▸ **PROVIDED DATA**:

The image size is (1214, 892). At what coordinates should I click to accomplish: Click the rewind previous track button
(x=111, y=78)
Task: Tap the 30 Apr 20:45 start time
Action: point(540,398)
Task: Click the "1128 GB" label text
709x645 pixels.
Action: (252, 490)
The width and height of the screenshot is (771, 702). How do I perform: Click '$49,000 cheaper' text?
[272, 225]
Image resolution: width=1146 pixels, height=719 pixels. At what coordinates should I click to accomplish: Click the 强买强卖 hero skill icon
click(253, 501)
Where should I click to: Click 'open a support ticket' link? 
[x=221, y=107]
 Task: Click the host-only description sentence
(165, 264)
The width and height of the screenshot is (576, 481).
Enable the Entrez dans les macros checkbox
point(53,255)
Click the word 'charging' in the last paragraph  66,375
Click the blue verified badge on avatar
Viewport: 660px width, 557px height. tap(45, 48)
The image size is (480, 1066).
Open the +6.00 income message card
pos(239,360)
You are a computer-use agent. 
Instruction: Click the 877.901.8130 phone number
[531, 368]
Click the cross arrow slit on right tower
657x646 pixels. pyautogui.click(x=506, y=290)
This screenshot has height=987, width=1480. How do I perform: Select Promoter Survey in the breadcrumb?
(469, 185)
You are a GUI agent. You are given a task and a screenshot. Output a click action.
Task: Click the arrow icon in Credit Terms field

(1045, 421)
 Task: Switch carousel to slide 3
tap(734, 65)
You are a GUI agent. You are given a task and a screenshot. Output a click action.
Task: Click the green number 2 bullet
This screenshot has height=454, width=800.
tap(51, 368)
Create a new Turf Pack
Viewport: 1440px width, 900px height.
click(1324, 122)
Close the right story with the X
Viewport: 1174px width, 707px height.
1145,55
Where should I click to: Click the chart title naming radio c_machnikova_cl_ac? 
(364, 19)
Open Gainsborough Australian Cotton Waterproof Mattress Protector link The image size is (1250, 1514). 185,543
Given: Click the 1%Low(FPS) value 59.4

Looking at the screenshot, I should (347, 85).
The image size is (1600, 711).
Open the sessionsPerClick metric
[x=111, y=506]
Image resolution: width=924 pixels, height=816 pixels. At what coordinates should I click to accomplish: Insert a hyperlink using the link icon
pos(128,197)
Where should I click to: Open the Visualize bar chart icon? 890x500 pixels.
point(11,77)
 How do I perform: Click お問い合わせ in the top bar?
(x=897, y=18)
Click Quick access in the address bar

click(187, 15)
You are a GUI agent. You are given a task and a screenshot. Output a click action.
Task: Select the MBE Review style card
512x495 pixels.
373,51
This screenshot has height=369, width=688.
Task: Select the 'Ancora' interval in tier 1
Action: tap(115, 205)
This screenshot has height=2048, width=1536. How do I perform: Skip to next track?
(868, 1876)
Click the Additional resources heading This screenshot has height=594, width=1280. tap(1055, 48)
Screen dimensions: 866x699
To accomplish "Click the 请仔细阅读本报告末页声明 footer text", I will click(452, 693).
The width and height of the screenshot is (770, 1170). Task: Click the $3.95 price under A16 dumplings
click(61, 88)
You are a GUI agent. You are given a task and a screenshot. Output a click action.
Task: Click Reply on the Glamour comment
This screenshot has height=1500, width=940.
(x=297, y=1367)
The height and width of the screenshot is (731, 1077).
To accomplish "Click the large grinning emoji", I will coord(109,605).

▸ **EXERCISE INSTRUCTIONS**: An exact copy of the listing above is needed, so write it out again.

▸ **SOLUTION TO THIS PROBLEM**:
The image size is (1214, 892). At what coordinates should I click to accomplish: Click the rewind previous track button
(x=111, y=78)
Task: Tap the 30 Apr 20:45 start time
Action: point(540,398)
Task: Click the "1128 GB" label text
709x645 pixels.
Action: (252, 490)
The width and height of the screenshot is (771, 702). How do I perform: Click '$49,000 cheaper' text?
[272, 225]
Image resolution: width=1146 pixels, height=719 pixels. At what coordinates should I click to accomplish: Click the 强买强卖 hero skill icon
click(253, 501)
Where should I click to: Click 'open a support ticket' link? 
[x=221, y=107]
 Task: Click the host-only description sentence
(165, 264)
The width and height of the screenshot is (576, 481).
Enable the Entrez dans les macros checkbox
point(53,255)
Click the word 'charging' in the last paragraph  66,375
Click the blue verified badge on avatar
Viewport: 660px width, 557px height. tap(45, 48)
The image size is (480, 1066).
Open the +6.00 income message card
pos(239,360)
You are a computer-use agent. 
Instruction: Click the 877.901.8130 phone number
[531, 368]
Click the cross arrow slit on right tower
657x646 pixels. pyautogui.click(x=506, y=290)
This screenshot has height=987, width=1480. How do I perform: Select Promoter Survey in the breadcrumb?
(469, 185)
You are a GUI agent. You are given a task and a screenshot. Output a click action.
Task: Click the arrow icon in Credit Terms field

(1045, 421)
 Task: Switch carousel to slide 3
tap(734, 65)
You are a GUI agent. You are given a task and a screenshot. Output a click action.
Task: Click the green number 2 bullet
This screenshot has height=454, width=800.
tap(51, 368)
Create a new Turf Pack
Viewport: 1440px width, 900px height.
click(1324, 122)
Close the right story with the X
Viewport: 1174px width, 707px height.
1145,55
Where should I click to: Click the chart title naming radio c_machnikova_cl_ac? 
(364, 19)
Open Gainsborough Australian Cotton Waterproof Mattress Protector link The image size is (1250, 1514). 185,543
Given: Click the 1%Low(FPS) value 59.4

Looking at the screenshot, I should (347, 85).
The image size is (1600, 711).
Open the sessionsPerClick metric
[x=111, y=506]
Image resolution: width=924 pixels, height=816 pixels. At what coordinates should I click to accomplish: Insert a hyperlink using the link icon
pos(128,197)
Where should I click to: Open the Visualize bar chart icon? 890x500 pixels.
point(11,77)
 How do I perform: Click お問い合わせ in the top bar?
(x=897, y=18)
Click Quick access in the address bar

click(187, 15)
You are a GUI agent. You are given a task and a screenshot. Output a click action.
Task: Select the MBE Review style card
512x495 pixels.
373,51
This screenshot has height=369, width=688.
Task: Select the 'Ancora' interval in tier 1
Action: tap(115, 205)
This screenshot has height=2048, width=1536. How do I perform: Skip to next track?
(868, 1876)
Click the Additional resources heading This screenshot has height=594, width=1280. tap(1055, 48)
Screen dimensions: 866x699
To accomplish "Click the 请仔细阅读本报告末页声明 footer text", I will click(452, 693).
The width and height of the screenshot is (770, 1170). Task: Click the $3.95 price under A16 dumplings
click(61, 88)
You are a GUI agent. You are given a task and a screenshot. Output a click action.
Task: Click Reply on the Glamour comment
This screenshot has height=1500, width=940.
(x=297, y=1367)
The height and width of the screenshot is (731, 1077).
To accomplish "Click the large grinning emoji", I will coord(109,605).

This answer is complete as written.